Anno 2010-2011: Disperatamente single ma felice inizio una nuova vita decidendo di studiare e trasferirmi a Parma. Città bellissima dal punto di vista artistico, fredda e umida come non avrei mai immaginato. Qui ho toccato livelli di tirchiaggine mai raggiunta.Facevo la spesa calcolando i costi e il peso della busta prima di dover morire in mezzo alla strada nel tragitto in bicicletta, fotocopiavo libri per non comprarli rischiando l’arresto dalla SIAE, partecipavo a inaugurazioni di qualsiasi negozio/bar pur di accaparrarmi la cena. Studiavo sempre perché mi ero messo in testa di fare tutti e gli otto esami, tornavo a Milano qualche week end e lavoravo. Finito l’anno accademico il 29 di Luglio ho vegetato due settimane sul divano dividendomi tra “Ma come ti vesti” e “Cortesie per gli Ospiti”.Ricordo di essermi comprato un solo paio di pantaloni per una necessità oggettiva e di essermi pure sentito in colpa.
Nel presente: Vivo a Tarragona in Spagna per l’Erasmus e aspetto una borsa di studio con cui a malapena ci si paga l’affitto. Si può entrare in un locale senza consumare, si balla senza pagare l’ingresso e le tapas costano 1 euro. Un paradiso insomma.Se poi si considera l’assenza totale di H&M uomo si è lontani da qualsiasi forma di tentazione.Ma poi arriva quel momento.
Io e altre due milanesi in crisi da struscio di negozi in galleria entriamo da Pull & Bear.Precisamente il Pull & Bear più piccolo al mondo.Nel reparto uomo chiedo:“Che dite di questi jeans?”“Belli.” dice Serena che riuscirebbe a trovare il lato buono persino in un cammello zoppo.“Colore perfetto.” risponde Laura che ha crisi di panico se non vede la vetrina di Zara.“Li provo, ma solo per curiosità, io NON POSSO COMPRARE NULLA.”

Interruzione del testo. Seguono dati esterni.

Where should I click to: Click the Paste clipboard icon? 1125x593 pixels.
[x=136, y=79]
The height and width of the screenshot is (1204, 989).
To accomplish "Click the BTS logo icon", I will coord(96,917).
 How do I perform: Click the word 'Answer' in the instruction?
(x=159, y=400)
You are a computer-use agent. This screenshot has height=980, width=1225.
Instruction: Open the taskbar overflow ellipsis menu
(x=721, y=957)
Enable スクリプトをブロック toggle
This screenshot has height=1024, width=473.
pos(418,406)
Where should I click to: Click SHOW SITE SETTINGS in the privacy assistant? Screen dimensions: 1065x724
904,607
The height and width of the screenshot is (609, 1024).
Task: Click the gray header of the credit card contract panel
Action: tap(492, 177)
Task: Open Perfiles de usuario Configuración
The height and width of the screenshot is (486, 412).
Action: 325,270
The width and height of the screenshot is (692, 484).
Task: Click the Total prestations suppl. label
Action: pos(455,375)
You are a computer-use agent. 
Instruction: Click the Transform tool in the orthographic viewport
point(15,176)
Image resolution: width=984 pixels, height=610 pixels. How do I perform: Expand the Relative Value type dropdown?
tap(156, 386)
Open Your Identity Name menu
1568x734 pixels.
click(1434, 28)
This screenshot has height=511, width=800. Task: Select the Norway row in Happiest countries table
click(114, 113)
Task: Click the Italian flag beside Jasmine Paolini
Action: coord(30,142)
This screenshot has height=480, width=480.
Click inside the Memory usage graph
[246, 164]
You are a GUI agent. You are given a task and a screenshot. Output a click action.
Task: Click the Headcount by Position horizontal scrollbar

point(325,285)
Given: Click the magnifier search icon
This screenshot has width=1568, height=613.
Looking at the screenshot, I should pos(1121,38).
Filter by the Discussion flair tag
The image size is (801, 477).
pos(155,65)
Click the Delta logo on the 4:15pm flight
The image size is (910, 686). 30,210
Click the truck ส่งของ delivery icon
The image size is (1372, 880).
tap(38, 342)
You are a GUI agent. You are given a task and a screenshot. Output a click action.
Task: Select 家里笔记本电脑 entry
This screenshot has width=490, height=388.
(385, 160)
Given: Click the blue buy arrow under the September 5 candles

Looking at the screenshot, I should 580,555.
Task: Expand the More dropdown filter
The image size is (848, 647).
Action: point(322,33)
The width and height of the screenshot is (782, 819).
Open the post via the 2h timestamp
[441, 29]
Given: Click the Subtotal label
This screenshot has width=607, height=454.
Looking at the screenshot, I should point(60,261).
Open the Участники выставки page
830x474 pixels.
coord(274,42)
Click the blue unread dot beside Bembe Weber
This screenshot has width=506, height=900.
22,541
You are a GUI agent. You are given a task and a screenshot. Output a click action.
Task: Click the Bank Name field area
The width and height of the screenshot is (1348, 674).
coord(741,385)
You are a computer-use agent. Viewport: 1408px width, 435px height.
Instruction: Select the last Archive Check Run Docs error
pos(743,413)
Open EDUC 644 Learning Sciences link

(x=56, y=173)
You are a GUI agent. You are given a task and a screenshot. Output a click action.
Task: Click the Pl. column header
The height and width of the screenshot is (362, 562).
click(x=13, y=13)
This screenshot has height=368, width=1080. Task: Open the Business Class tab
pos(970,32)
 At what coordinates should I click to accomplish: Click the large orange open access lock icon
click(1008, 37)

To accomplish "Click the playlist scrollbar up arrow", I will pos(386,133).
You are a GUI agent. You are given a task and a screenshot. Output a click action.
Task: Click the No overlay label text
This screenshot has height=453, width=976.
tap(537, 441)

“Provati anche questa camicia di jeans.”La guardo. Inclino la testa e penso. Quella non è una comune camicia di jeans. E’ LA camicia di jeans, quella che risolverebbe i conflitti nel mio armadio tra i pantaloni verdi e il maglione blu, quella che si sposerebbe a meraviglia con il papillon giallo o rosso. Quella è la camicia che mi farebbe sembrare una persona migliore, mi farebbe apparire più bello (?) e più sicuro di me. Mi renderebbe felice. La mia coperta di Linus.“La notte porta consiglio, se domattina ci penso ancora torno a prenderla.”Inutile dire che ho praticamente aperto il negozio, ancora c’era il pavimento bagnato e la commessa non aveva ancora capito dove si trovava e qual’era il suo ruolo in questo mondo.Quando la Poste-Dio-l’abbia-in-gloria-Pay ha strisciato ho avuto un colpo a cuore.Sullo scontrino è apparsa una scritta.“Ora sei condannato a pane e cipolle per una settimana.”In realtà nel frigo non ho manco le cipolle.E capisco che il titolo di questo blog è diventato per me uno stile di vita.